LESETEXT:

□ □ □ □

Viele Einwohner von Katar arbeiten an Bauten für die Fußballweltmeisterschaft 2022. Fifa-Boss Joseph Blatter wirft Bauunternehmen eine Mitschuld an tödlichen Unfällen vor. Die Unternehmen erklären, sie würden die Arbeitschutzbestimmungen einhalten.

Stuttgart - Die deutsche Baufirmen Hochtief und Züblin lassen die Kritik Joseph Blatters an sich abperlen. Der Weltverbands-Präsident führt die menschenunwürdigen Umstände beim Bau der Stadien für die Fußball-WM 2022 in Katar und die Todesfälle unter den Arbeitern auch auf ein Versagen deutscher Unternehmen zurück. Diese halten dagegen, dass sie ihre Vertragspartner auf deutsche Sicherheitsbestimmungen und Arbeitsrecht festlegen. Darüber hinaus seien sie nicht in der Bauausführung, sondern in der Planung eingebunden.

□ □ □ □

AUFGABE: Nennen Sie alle Argumente, mit denen die Bauunternehmen im Lesetext über die WM-Baustellen in Katar auf die Vorwürfe reagieren. Stützen Sie sich dabei ausschließlich auf den Lesetext.

BEREITGESTELLTE DATEN:
□ □ □ □

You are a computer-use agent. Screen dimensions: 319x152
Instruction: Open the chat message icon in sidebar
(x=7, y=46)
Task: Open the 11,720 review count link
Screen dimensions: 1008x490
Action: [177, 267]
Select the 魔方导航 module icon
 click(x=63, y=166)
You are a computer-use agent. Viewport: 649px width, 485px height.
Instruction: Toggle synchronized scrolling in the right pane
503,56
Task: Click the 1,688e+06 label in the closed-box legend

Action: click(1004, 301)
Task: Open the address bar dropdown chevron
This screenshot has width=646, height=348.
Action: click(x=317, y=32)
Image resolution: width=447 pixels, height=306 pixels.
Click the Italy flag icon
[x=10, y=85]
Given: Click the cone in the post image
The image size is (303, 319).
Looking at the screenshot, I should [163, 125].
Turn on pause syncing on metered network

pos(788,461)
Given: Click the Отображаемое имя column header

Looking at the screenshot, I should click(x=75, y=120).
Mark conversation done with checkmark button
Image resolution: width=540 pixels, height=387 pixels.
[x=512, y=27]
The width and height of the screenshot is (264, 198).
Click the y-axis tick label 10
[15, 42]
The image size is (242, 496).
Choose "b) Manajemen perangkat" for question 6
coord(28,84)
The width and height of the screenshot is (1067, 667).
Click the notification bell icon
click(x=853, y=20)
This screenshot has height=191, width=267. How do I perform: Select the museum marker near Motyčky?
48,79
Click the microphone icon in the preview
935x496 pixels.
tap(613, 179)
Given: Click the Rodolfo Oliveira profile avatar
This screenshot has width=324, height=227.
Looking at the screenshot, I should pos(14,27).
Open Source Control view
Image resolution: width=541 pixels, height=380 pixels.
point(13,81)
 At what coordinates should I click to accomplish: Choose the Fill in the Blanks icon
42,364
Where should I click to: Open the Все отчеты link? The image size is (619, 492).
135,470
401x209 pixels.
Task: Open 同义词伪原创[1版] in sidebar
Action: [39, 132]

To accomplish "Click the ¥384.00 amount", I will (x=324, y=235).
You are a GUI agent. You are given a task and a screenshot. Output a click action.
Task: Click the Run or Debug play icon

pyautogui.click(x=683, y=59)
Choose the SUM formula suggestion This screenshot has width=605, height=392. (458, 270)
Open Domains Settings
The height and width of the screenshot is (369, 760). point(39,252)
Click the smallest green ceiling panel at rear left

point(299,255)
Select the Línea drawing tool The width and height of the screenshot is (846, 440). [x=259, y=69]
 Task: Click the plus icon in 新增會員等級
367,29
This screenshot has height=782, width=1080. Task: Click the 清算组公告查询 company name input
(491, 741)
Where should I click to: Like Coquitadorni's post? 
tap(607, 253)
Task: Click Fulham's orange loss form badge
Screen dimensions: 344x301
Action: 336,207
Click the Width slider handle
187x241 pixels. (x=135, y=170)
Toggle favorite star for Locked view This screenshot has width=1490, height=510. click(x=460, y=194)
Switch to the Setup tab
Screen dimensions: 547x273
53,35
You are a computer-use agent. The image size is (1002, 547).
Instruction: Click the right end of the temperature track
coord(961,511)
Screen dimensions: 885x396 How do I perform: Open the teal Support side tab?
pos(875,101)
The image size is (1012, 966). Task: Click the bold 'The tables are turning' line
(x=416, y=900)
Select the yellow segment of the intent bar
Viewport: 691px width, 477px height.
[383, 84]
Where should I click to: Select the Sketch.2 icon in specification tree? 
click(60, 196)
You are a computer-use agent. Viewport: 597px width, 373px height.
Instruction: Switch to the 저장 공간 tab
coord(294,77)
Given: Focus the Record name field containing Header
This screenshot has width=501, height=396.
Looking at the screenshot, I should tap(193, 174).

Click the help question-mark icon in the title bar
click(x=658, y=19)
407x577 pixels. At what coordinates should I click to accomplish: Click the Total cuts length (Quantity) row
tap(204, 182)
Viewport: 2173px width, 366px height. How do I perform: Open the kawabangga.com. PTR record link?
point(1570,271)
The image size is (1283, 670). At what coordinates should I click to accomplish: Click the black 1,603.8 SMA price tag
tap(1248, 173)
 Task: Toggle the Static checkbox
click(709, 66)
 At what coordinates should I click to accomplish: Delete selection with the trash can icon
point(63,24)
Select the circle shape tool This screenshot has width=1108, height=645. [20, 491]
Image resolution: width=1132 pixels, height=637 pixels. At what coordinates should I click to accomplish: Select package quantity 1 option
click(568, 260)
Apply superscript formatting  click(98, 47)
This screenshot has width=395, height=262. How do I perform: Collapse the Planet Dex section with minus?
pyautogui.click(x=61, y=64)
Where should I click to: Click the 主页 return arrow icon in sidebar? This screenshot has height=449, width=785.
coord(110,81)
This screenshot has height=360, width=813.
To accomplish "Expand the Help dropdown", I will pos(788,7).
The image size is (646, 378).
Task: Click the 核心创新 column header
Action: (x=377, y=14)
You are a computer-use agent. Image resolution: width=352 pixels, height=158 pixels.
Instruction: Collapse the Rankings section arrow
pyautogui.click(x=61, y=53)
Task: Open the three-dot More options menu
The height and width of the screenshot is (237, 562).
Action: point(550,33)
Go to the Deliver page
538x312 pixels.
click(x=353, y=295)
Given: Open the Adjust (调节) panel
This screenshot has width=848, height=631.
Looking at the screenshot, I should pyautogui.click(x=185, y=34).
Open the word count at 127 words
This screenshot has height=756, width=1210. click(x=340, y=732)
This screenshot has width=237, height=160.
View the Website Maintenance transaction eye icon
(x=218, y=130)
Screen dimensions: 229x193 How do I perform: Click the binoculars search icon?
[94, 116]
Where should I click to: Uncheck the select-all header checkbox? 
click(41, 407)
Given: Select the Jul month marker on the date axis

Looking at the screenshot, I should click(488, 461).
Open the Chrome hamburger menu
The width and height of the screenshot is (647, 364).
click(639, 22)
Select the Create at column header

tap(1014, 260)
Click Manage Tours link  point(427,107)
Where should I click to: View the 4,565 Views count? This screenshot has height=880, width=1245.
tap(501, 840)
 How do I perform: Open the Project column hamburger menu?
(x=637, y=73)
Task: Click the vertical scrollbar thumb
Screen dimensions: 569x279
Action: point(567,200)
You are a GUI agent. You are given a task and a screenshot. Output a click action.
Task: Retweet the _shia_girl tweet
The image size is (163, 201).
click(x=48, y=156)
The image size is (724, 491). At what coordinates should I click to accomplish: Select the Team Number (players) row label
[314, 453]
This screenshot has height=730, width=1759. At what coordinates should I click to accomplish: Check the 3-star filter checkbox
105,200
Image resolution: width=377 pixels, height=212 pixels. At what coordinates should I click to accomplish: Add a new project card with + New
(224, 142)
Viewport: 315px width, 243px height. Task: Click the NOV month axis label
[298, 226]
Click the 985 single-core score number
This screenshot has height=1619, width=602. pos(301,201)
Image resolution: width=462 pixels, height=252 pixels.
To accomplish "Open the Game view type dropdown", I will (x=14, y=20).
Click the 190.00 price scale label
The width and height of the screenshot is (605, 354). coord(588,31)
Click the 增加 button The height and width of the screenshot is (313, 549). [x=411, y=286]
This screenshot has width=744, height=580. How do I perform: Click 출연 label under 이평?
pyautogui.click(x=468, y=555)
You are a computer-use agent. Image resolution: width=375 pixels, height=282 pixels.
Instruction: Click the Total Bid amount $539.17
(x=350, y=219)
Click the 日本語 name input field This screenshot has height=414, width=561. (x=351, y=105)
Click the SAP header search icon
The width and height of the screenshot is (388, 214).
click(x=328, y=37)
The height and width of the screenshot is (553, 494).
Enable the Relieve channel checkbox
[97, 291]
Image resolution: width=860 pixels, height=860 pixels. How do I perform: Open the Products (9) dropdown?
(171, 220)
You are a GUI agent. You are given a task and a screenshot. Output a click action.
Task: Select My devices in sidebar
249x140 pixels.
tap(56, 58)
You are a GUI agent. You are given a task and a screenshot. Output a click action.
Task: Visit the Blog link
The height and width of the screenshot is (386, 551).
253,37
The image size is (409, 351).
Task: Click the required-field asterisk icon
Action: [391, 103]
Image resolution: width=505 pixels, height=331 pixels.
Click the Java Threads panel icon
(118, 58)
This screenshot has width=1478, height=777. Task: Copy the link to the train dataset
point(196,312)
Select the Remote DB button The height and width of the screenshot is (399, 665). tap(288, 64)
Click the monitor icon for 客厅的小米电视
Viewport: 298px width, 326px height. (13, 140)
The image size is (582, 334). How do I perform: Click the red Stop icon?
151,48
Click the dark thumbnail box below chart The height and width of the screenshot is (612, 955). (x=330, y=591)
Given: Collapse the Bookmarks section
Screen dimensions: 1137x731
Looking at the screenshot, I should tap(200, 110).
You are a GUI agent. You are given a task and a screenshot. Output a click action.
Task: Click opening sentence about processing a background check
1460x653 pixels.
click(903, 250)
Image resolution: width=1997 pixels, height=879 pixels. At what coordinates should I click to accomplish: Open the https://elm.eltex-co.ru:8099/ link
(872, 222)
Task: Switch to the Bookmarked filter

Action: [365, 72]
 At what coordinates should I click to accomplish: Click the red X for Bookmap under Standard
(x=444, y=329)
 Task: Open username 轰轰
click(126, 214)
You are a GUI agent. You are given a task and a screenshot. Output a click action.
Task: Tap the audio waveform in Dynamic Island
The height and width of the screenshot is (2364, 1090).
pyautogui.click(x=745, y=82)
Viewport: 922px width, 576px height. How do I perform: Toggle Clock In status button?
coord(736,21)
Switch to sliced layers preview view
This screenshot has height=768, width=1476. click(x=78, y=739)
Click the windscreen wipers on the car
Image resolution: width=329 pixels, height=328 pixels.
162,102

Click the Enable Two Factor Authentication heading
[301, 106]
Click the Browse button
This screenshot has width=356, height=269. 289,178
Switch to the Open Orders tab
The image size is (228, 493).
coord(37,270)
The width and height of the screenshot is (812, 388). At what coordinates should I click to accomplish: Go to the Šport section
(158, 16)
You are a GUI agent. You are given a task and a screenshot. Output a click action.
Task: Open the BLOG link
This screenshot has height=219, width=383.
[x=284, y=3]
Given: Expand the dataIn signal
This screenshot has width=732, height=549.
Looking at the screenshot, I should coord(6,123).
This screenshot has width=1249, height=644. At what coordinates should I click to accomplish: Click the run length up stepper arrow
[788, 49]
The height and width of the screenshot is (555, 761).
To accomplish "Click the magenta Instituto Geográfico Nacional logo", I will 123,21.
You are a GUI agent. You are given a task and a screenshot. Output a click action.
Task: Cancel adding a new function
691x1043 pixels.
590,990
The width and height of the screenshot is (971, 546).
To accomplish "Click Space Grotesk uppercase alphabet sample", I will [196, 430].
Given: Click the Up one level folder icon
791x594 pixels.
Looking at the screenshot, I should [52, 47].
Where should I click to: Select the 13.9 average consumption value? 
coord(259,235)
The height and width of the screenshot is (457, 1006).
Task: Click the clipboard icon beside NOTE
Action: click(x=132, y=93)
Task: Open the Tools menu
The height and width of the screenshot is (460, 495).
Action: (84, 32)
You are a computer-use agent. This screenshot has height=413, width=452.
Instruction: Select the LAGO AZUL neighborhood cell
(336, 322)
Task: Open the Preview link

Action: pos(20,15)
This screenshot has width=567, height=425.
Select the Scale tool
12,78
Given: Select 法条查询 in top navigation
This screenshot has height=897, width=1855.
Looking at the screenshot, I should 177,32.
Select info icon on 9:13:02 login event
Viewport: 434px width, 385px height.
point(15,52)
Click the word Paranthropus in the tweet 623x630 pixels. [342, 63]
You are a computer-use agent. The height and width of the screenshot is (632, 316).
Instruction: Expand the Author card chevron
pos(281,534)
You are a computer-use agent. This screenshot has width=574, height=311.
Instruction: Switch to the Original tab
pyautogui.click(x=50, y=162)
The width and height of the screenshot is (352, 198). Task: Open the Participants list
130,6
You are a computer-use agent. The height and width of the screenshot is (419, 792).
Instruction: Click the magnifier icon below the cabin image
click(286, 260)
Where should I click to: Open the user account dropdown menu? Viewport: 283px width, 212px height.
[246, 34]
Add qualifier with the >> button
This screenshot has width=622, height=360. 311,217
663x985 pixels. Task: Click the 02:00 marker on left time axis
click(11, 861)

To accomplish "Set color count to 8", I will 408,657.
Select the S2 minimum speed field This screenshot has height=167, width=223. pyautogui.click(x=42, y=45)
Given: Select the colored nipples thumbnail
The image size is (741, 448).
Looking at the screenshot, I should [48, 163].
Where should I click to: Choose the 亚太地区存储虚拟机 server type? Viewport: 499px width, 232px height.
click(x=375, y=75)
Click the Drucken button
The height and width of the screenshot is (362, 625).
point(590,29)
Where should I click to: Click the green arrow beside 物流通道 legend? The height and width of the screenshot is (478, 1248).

□ □ □ □

LÖSUNG:
- Sie würden die Bestimmungen zum Arbeitsschutz einhalten.
- Sie legten ihre Vertragspartner auf deutsche Sicherheitsbestimmungen und deutsches Arbeitsrecht fest.
- Sie seien nicht in die Bauausführung eingebunden, sondern in die Planung.